## THE PROBLEM
Please write out the line containing "Home Office (363, 1135)" and each line after it through the end of the data, exactly, and nothing else.

## SUPPLIED MATERIAL
——————————
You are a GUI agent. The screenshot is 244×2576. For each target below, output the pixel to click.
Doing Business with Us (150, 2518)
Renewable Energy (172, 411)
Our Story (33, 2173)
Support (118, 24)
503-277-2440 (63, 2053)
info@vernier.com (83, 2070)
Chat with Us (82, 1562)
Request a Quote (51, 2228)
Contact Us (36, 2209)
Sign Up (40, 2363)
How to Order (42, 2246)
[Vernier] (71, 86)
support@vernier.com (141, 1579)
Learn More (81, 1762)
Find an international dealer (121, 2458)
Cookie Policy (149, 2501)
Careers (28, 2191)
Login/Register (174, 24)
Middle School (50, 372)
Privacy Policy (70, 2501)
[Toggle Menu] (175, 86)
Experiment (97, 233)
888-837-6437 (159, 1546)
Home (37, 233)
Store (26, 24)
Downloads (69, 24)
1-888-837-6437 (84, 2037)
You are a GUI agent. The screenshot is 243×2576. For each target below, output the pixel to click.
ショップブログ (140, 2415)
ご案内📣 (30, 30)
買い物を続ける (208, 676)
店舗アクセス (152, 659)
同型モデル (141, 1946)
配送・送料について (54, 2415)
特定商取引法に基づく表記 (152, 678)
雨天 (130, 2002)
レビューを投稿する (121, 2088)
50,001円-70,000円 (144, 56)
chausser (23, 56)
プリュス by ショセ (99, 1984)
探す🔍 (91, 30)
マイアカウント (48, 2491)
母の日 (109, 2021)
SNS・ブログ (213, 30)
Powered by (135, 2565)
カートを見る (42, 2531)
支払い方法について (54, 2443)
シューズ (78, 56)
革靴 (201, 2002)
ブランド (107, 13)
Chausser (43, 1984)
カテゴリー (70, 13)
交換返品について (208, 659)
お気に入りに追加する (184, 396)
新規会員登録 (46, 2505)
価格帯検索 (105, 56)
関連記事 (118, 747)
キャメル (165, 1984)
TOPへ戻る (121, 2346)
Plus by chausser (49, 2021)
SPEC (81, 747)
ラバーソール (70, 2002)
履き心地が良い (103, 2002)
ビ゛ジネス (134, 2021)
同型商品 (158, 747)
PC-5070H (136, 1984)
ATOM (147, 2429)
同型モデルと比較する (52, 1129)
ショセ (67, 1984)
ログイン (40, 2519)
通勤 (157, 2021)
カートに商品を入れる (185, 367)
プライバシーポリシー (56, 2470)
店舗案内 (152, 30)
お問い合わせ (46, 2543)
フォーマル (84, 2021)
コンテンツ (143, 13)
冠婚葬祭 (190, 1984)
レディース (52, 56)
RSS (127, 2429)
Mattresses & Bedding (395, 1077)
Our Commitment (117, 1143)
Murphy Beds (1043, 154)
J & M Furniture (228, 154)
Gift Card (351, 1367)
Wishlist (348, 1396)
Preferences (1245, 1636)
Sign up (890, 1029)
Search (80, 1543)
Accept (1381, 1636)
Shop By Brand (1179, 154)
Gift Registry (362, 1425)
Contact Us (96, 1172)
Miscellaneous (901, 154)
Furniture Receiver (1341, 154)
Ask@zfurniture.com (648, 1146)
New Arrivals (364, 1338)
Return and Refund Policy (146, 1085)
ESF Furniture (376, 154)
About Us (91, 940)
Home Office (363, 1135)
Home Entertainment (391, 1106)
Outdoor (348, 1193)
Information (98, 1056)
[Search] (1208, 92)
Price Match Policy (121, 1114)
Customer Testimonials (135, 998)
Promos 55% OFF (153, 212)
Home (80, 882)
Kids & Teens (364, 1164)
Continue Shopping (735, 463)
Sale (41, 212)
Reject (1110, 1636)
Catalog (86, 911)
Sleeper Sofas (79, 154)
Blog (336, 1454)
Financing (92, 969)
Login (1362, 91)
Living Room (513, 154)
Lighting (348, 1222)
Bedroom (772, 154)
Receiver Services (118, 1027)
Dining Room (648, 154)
——————————
## EXERCISE OUTPUT
Home Office (363, 1135)
Home Entertainment (391, 1106)
Outdoor (348, 1193)
Information (98, 1056)
[Search] (1208, 92)
Price Match Policy (121, 1114)
Customer Testimonials (135, 998)
Promos 55% OFF (153, 212)
Home (80, 882)
Kids & Teens (364, 1164)
Continue Shopping (735, 463)
Sale (41, 212)
Reject (1110, 1636)
Catalog (86, 911)
Sleeper Sofas (79, 154)
Blog (336, 1454)
Financing (92, 969)
Login (1362, 91)
Living Room (513, 154)
Lighting (348, 1222)
Bedroom (772, 154)
Receiver Services (118, 1027)
Dining Room (648, 154)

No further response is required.